Die Bearbeitungszeit beträgt derzeit zirka eine Woche. Außerdem wurden in diesem Jahr bislang 73 Geburten von deutschen Staatsangehörigen im Ausland nachbeurkundet. 45 Fälle sind noch nicht abschließend bearbeitet.
Beim Sterben sieht es momentan nicht viel anders aus: Hier dauert die Bearbeitungszeit vom gemeldeten bis zum standesamtlich registrierten Tod rund zehn Tage. Rund sechzig Verstorbene warten derzeit noch auf die standesamtliche Bestätigung ihres Ablebens.
Aufarbeitung der Rückstände nur sporadisch möglich
Die Registrierungen von Geburt, Heirat und Tod sind das eine – was aber, wenn man vergessen hat, ob, und wenn ja, wann man geboren wurde und zu Hause die Unterlagen nicht mehr findet? Richtig, man geht zum Standesamt und lässt sich eine Kopie seiner Geburtsurkunde ausfertigen.
In diesem Jahr wurden bisher 6.250 gebührenpflichtige Urkundenanforderungen von Kunden bearbeitet, die das Standesamt postalisch oder per Online-Anforderung erreicht haben. Hinzu kommen die Urkundenausstellungen zu den persönlichen Vorsprachen in der Sprechzeit.
Dabei nicht berücksichtigt sind Anforderung von Behörden, Rentenstellen, Amtsgerichte und Notare zur Ausstellung kostenfreier Urkunden, die ständig zunehmen.
Die Bearbeitungszeiten für die Urkundenanforderungen betragen zurzeit 14 Tage. Doch auch diese Bearbeitungszeiten können nur gehalten werden, wenn die Urkundenstelle vollständig besetzt ist.
So ist denn die Aufarbeitung der Rückstände im Bereich der Urkundenstelle nur sporadisch möglich. Die Abwicklung des Tagesgeschäfts bindet nach Angaben von Bezirksstadtrat Vollrad Kuhn die vorhandenen Kräfte.
Dabei müssen noch 13.000 Hinweismitteilungen zu den Geburtenregistern eingearbeitet werden, rund 2.500 Folgebeurkundungen über Scheidung und Tod sind in den Eheregistern noch nicht eingetragen.

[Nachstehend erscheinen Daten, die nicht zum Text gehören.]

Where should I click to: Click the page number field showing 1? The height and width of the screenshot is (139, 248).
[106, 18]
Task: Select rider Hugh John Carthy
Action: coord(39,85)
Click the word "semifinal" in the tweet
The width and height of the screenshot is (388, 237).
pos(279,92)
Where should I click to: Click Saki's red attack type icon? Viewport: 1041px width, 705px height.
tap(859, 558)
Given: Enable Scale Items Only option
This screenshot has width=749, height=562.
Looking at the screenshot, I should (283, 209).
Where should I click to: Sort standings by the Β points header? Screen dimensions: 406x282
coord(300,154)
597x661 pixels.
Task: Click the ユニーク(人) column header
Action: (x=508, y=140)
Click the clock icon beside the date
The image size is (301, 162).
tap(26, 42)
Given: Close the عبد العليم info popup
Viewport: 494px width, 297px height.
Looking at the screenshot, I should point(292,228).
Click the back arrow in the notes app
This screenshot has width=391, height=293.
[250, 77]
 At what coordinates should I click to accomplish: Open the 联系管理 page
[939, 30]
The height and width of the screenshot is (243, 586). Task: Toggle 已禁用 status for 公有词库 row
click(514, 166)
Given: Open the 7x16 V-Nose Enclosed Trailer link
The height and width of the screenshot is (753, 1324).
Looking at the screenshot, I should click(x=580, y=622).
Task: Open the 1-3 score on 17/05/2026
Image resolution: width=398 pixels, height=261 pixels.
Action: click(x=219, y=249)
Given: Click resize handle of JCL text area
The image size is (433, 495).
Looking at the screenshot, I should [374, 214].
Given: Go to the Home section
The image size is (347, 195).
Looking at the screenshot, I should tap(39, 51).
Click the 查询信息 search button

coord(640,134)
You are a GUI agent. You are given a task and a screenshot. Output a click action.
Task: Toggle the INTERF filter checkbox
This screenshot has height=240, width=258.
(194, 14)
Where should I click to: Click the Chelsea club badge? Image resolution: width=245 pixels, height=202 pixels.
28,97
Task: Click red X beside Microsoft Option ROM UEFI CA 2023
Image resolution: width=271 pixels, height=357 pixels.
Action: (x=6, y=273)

Entspannung der Lage nur mit mehr Personal
Als Hauptursache für die Pankower Standesamtsmisere sieht der Stadtrat die unzureichende Personalsituation. Selbst da, wo eingestellt werden könnte, mangelt es an Leuten.
So sollte das Standesamt ab dem 15.11.2018 durch eine befristete Einstellung im Rahmen des Modellprojekts „Beschäftigung von Juristen nach dem ersten Staatsexamen“ für einige Monate verstärkt werden. Die Bewerberin hatte sich dann allerdings kurzfristig anders entschieden.
Immerhin befindet sich derzeit eine Mitarbeiterin in der Ausbildung zur Standesbeamtin.
Bezüglich der aktuell ausgeschriebenen Mitarbeiter- und Standesbeamtenstellen sind die Auswahlgespräche für November und Dezember vorgesehen.
Sollten die Kandidaten dann nicht auch wieder abspringen, könnte sich die Situation im kommenden Jahr etwas verbessern.